(What is needed): Arrange the records from the line containing "Task: Click verified badge on the 10m comment" up to and including the line containing "Action: point(109,105)" as a JSON list of strings, one string per line, with blank lines omitted. Leave the pictures out.

(Input for this task):
----------------

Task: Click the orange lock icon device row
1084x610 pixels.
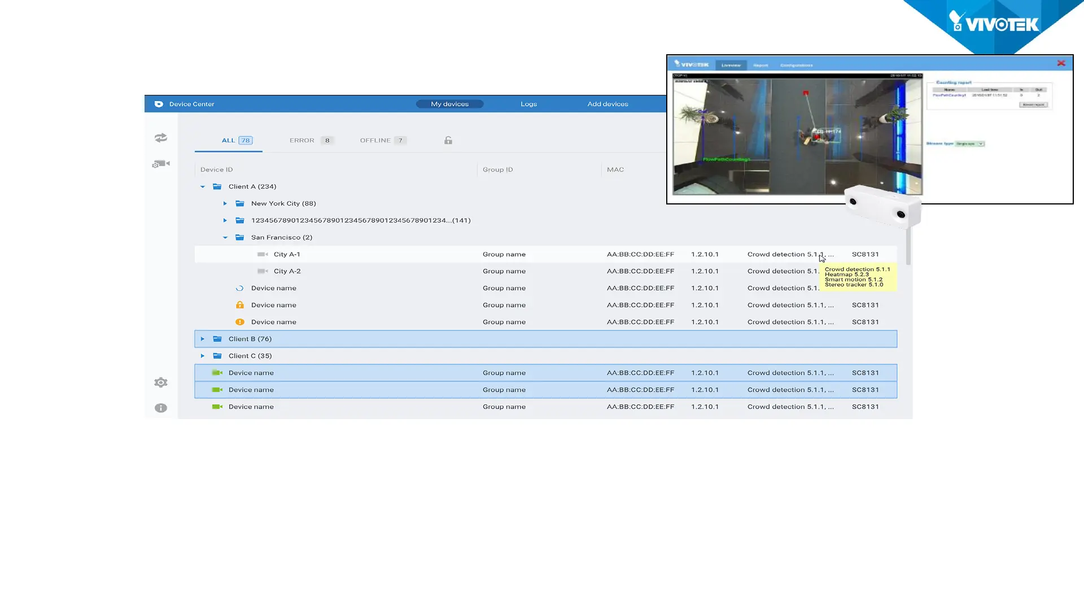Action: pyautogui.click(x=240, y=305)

----------------

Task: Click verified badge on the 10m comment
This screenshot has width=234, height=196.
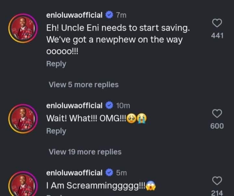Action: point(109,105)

----------------

(Solution to this task):
[
  "Task: Click verified badge on the 10m comment",
  "This screenshot has width=234, height=196.",
  "Action: point(109,105)"
]